Secondly, I’m not sure that the framework really pulls its weight. Recall that the book is called Rationality and Compulsion. The final chapters discuss compulsion explicitly. Nordenfelt takes a condition of adequacy of any analysis of compulsion that it reflects the fact that if someone is compelled to do something then they could not avoid doing it [141]. Thus the analysis of obsession is a good opportunity to see what the action-theory framework can do. He considers the example of a subject who obsessively checks that she has turned off a tap.

The subject believes… that a risk exists that the water is still running from the tap. At other moments… she believes that this cannot possibly be so. Subjectively, overwhelming evidence also exists that the taps have been turned off. The situation can perhaps be described as follows: the subject cannot help having a completely unjustified, indeed foolish, belief...
[I]t is primarily the belief that the tap is running that is compelling. [177]

But there is no explanation of the tension in this case, the point that the subject believes both that the tap may be running and that it cannot be. Elsewhere, in the case involving wants as well as beliefs, Nordenfelt suggests that there are ‘conceptual’ limits to irrationality or a lack of fit between mental states and actions.

If a person genuinely wants to do F, has no conflicting want to do non-F, believes that he or she can do F, is capable of and not impeded from doing F, then he or she must for conceptual reasons at least try to do F. If A does not attempt to F, then something must be wrong with the premises. [117]

And earlier he expresses doubts about the psychological possibility of entertaining incoherent or conflicting beliefs.

A person who believes that both p and non-p at the same time has an incoherent belief. A logician would say that such a belief is irrational and logically forbidden. An interesting problem is whether such a belief is even psychologically possible. [100-1]

He goes on to argue that it is psychologically impossible to entertain a belief in the incoherent conjunction but that it is possible to hold a conjunction of beliefs which turn out, on investigation, to be incoherent. But this will not apply to the obsessional case (it is not a matter of investigation that the tap cannot be both on and off). Thus the account of the obsessional case does not seem to advance our understanding of it at all. Subjects of obsessional thoughts are compelled to have conflicting beliefs but we are not told anything about the nature of that compulsion.

Perhaps the best possibility for developing an account of obsession from the materials found in the book comes from its separation of rational and causal factors.

If no contact (or no relation whatsoever) exists between a particular want or set of beliefs, on the one hand, and an action on the other hand, it is not sensible to talk about the former being defective reasons for the latter. In order for a defective reason for F to occur, some relation must exist between the reason and the performance of F. And consider again the two plausible relations in this context, namely a causal relation and a rational relation. [114]

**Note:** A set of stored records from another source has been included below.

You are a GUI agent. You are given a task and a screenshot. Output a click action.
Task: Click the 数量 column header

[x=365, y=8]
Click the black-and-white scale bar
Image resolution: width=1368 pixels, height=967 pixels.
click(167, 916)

He goes on to suggest that a causal relation can exist even when the wants and beliefs ‘defectively rationalise’ the action. Further there is much talk of reasons being 'strong' or 'idle' which seems to mean causally strong or weak. But since he argues that ‘[r]ationalisation is a relation totally different from causation’ [97] this raises the question, which is simply not touched on, of what connection there is between rationalising force and causal force. Nordenfelt simply assumes a harmony between these two factors in most cases without saying why the ‘conceptual reasons’ that obligate action in the case quoted above also cause it. But this is surely the key question for a book that examines the relation of rationality and compulsion.